Exercices à faire.
- a) Mettez en tableau Markdown les entrées, de la ligne qui contient « Click the play button in the toolbar » jusqu'à la dernière entrée, ces deux lignes comprises. Utilisez deux colonnes, « N° » pour le numéro de ligne et « Entrée » pour la ligne, et laissez de côté les lignes vides.
- b) Écrivez la suite du texte sur le plan climatique de l'Alberta à partir de sa dernière phrase.

Auteur(s) : Rishi Sarin, Kevin Lemke

19 avril 2016

Le 14 avril 2016, le gouvernement NPD de l’Alberta a rendu public son nouveau plan financier (le budget de 2016), qui met en œuvre le plan de lutte contre les changements climatiques (le plan) annoncé en novembre dernier par le gouvernement. Voici les principaux éléments de ce plan :

  • mise en œuvre d’une taxe sur le carbone qui fixe un prix à l’échelle de tous les secteurs de l’économie pour les émissions de gaz à effet de serre;
  • élimination progressive des émissions de l’électricité au charbon d’ici 2030 et remplacement de cette capacité par l’électricité produite au moyen de sources renouvelables et le gaz naturel;
  • plafonnement à 100 mégatonnes (Mt) par année des émissions totales provenant des sables bitumineux;
  • mise en place d’une nouvelle stratégie de réduction des émissions de méthane dans le but de réduire ces émissions de 45 % par rapport aux niveaux de 2014 d’ici 2025.

Chacun de ces éléments est traité en détail dans le bulletin Actualité Osler du 23 novembre 2015 intitulé « Nouveau plan de lutte contre les changements climatiques de l’Alberta. »

Entrées.
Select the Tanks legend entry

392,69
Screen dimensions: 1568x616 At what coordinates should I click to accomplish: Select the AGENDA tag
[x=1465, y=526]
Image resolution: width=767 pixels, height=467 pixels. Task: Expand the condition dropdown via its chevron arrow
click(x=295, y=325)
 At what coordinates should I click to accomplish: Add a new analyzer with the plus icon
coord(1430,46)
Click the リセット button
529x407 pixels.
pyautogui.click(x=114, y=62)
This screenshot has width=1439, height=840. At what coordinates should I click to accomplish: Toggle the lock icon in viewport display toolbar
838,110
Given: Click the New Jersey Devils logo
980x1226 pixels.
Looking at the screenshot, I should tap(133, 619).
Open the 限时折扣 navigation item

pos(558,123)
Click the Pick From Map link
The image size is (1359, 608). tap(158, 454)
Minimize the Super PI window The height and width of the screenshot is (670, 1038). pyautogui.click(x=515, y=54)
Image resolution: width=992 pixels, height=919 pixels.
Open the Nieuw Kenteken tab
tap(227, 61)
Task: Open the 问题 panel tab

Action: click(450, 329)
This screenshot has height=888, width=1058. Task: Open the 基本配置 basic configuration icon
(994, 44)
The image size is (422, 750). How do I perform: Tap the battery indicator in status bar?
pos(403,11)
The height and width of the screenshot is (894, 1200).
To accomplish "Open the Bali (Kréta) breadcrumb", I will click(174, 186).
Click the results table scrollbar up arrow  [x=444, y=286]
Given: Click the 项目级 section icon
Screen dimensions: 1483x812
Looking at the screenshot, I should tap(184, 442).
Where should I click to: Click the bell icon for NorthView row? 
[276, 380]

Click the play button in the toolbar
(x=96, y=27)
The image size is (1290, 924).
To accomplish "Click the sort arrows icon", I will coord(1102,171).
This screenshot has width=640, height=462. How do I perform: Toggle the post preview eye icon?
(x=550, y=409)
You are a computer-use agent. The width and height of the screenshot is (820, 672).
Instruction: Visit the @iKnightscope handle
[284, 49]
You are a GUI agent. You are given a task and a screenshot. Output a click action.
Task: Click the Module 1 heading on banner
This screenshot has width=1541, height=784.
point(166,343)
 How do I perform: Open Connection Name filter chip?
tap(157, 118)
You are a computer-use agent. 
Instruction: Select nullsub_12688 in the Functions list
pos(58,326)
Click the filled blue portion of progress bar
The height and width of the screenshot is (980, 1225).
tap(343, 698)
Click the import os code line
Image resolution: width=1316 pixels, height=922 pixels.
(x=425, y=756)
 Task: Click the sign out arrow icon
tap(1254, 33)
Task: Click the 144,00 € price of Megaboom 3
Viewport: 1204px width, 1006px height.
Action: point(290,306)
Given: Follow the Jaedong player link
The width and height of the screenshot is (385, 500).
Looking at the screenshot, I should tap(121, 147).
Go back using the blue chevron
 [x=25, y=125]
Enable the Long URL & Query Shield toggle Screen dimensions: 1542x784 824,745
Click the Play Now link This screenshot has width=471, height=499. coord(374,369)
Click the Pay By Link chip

Corrigé des exercices.
- a)
| N° | Entrée |
|---|---|
| 1 | Click the play button in the toolbar |
| 2 | (x=96, y=27) |
| 3 | The image size is (1290, 924). |
| 4 | To accomplish "Click the sort arrows icon", I will coord(1102,171). |
| 5 | This screenshot has width=640, height=462. How do I perform: Toggle the post preview eye icon? |
| 6 | (x=550, y=409) |
| 7 | You are a computer-use agent. The width and height of the screenshot is (820, 672). |
| 8 | Instruction: Visit the @iKnightscope handle |
| 9 | [284, 49] |
| 10 | You are a GUI agent. You are given a task and a screenshot. Output a click action. |
| 11 | Task: Click the Module 1 heading on banner |
| 12 | This screenshot has width=1541, height=784. |
| 13 | point(166,343) |
| 14 |  How do I perform: Open Connection Name filter chip? |
| 15 | tap(157, 118) |
| 16 | You are a computer-use agent.  |
| 17 | Instruction: Select nullsub_12688 in the Functions list |
| 18 | pos(58,326) |
| 19 | Click the filled blue portion of progress bar |
| 20 | The height and width of the screenshot is (980, 1225). |
| 21 | tap(343, 698) |
| 22 | Click the import os code line |
| 23 | Image resolution: width=1316 pixels, height=922 pixels. |
| 24 | (x=425, y=756) |
| 25 |  Task: Click the sign out arrow icon |
| 26 | tap(1254, 33) |
| 27 | Task: Click the 144,00 € price of Megaboom 3 |
| 28 | Viewport: 1204px width, 1006px height. |
| 29 | Action: point(290,306) |
| 30 | Given: Follow the Jaedong player link |
| 31 | The width and height of the screenshot is (385, 500). |
| 32 | Looking at the screenshot, I should tap(121, 147). |
| 33 | Go back using the blue chevron |
| 34 |  [x=25, y=125] |
| 35 | Enable the Long URL & Query Shield toggle Screen dimensions: 1542x784 824,745 |
| 36 | Click the Play Now link This screenshot has width=471, height=499. coord(374,369) |
| 37 | Click the Pay By Link chip |

- b)
Parmi les quatre éléments mentionnés ci-dessus, la pierre angulaire du plan est certes la taxe sur le carbone applicable à tous les secteurs de l’économie. La taxe sur le carbone s’applique non seulement aux grandes émissions industrielles, qui sont imposées en Alberta depuis 2007, mais aussi à la combustion ou à la consommation de gaz à effet de serre par les petits émetteurs et les particuliers. La nouvelle taxe sur le carbone sera perçue à l’achat de carburant de transport et de mazout et touchera aussi bien les particuliers que les entreprises de l’Alberta, pas seulement à la pompe et sur leurs factures de services publics, mais aussi dans tous les achats auxquels la taxe s’appliquera dans la chaîne de distribution. On s’attend, par exemple, à une hausse des prix des produits importés, puisque les coûts de transport seront majorés du montant de la taxe.

Lorsque le plan a d’abord été annoncé, la première ministre Notley a promis que la taxe sur le carbone « n’aurait aucune incidence sur les recettes », déclaration qui avait suscité de nombreuses critiques pour cause d’inexactitude. Néanmoins, le gouvernement compte réinvestir dans l’économie les recettes générées par la taxe sur le carbone, au moyen d’une combinaison de remboursements de taxe, d’investissements dans les infrastructures et d’autres dépenses publiques. Le budget de 2016 fournit le premier aperçu détaillé des recettes et des dépenses liées à la taxe sur le carbone.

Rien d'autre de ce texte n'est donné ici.